ガリガリガリ、と四葉くんの走らせるペンの音だけが響く。あっべつにアイコンタクトじゃなくても普通に話せばいいのか。「アンケート、貰っておくね。ありがとう」ええと、これ、次のところのプロデューサーに出せばいいんだっけか。
「できた!!ほら!!」
「お、早いね。どーれ、………うん、よろしい。ご褒美の王様プリンね」
「元々俺のだろ…」
「さあね、アンケートの出来次第ではわたしのものになってたね」
「……ぜってーやらねー」
「はいよ。王様プリン好きなのね。寮の近くのコンビニの王様プリンが最近売り切れ気味なのは四葉くんのせいなの?」
「…あー、そうかも。けっこう買ってる」
「甘いもの好き?」
「ん。…つか」
「ん?」
「環でいーよ」
「…フレンドリーだね。ありがとう、環くん」
わたしが思ってるよりももしかしたら四葉くん、環くんはわたしのことを認めてくれているのかもしれない。目の敵にされてもおかしくない態度をとっているのにだ。今時珍しいほど、素直で純粋だなあ。
せっかくだしわたしも二人と一緒に交流をしながら休憩を貰おうと、買ってきたバナナスムージーを流し込む。すると流れてくるのは環くんの視線。痛いな。「なにそれ、うまそう」素直すぎんのもどうなのよ。そりゃいいけどさ。

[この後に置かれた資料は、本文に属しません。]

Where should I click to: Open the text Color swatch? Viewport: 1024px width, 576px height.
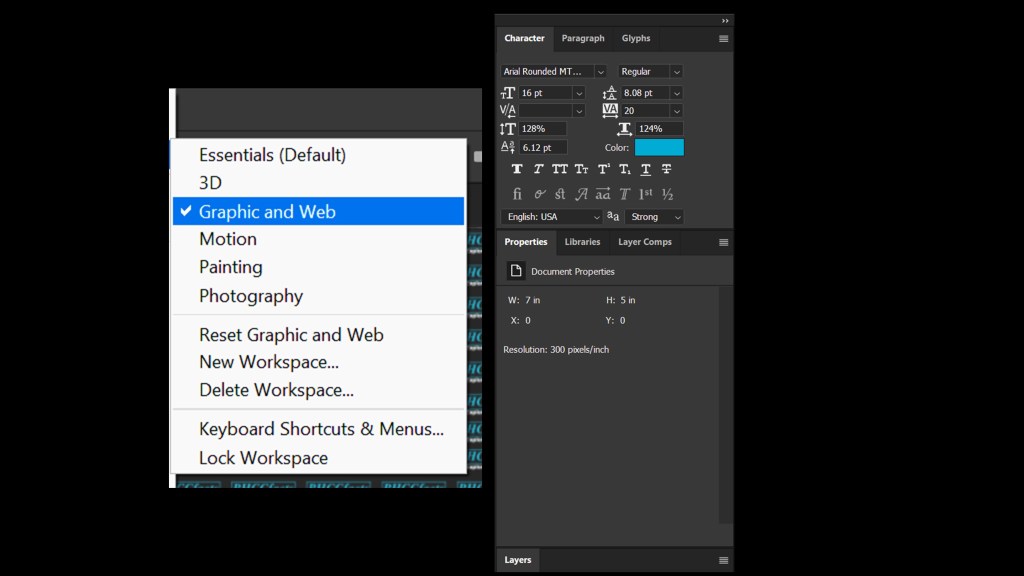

「飲む?」呆れながらもかわいい弟のような彼にバナナスムージーを差し出せば、環くんはこくこくと頷いた。甘いもの好きの好奇心旺盛か、the・子供だなーーバシン。「………えっ、お、逢坂くん?」しかし予想に反して、わたしの手からバナナスムージーを奪い取ったのは、逢坂くんだった。え、逢坂くんもこれ好きなの?
「……名字さん」
「は、はい!!」
「間接的と言えど、そういうのは控えてほしい」
「間接的?……あっごごごごごめん!!!このまま飲んだら変な菌ついてるかもしれないよね!!?ごめん環くん新しいの買ってきたらそのときにあげるから」
「えー」
「そ、そうじゃなくて!!…二人は気にしないかもしれないけど、…間接的に、その」
「あー、分かった、そーちゃんヤキモチだ」
「はい?」
「なあっ、そ、そんなこと!!」
「俺と名前っちが、間接キスすんの、嫌だったんだろ?」
「そっそんなことで目くじらをたてるほど子供じゃない!!」
間接キス。言われてみればそうかもしれなくてでもこの男にそんなこと意識するほどわたしも子供じゃなくて。というか名前っちって早速あだ名かよ。わたしはなんだ?友人か?
しかしそうじゃない。顔を真っ赤にした逢坂くんはぱくぱくと口を開いては閉じ開いては閉じ。もしかして図星。ヤキモチって、でもまさか、あの逢坂くんが。ううう、嬉しいぞ?「そーちゃん顔真っ赤」あっ、それ言っちゃうのね環くん。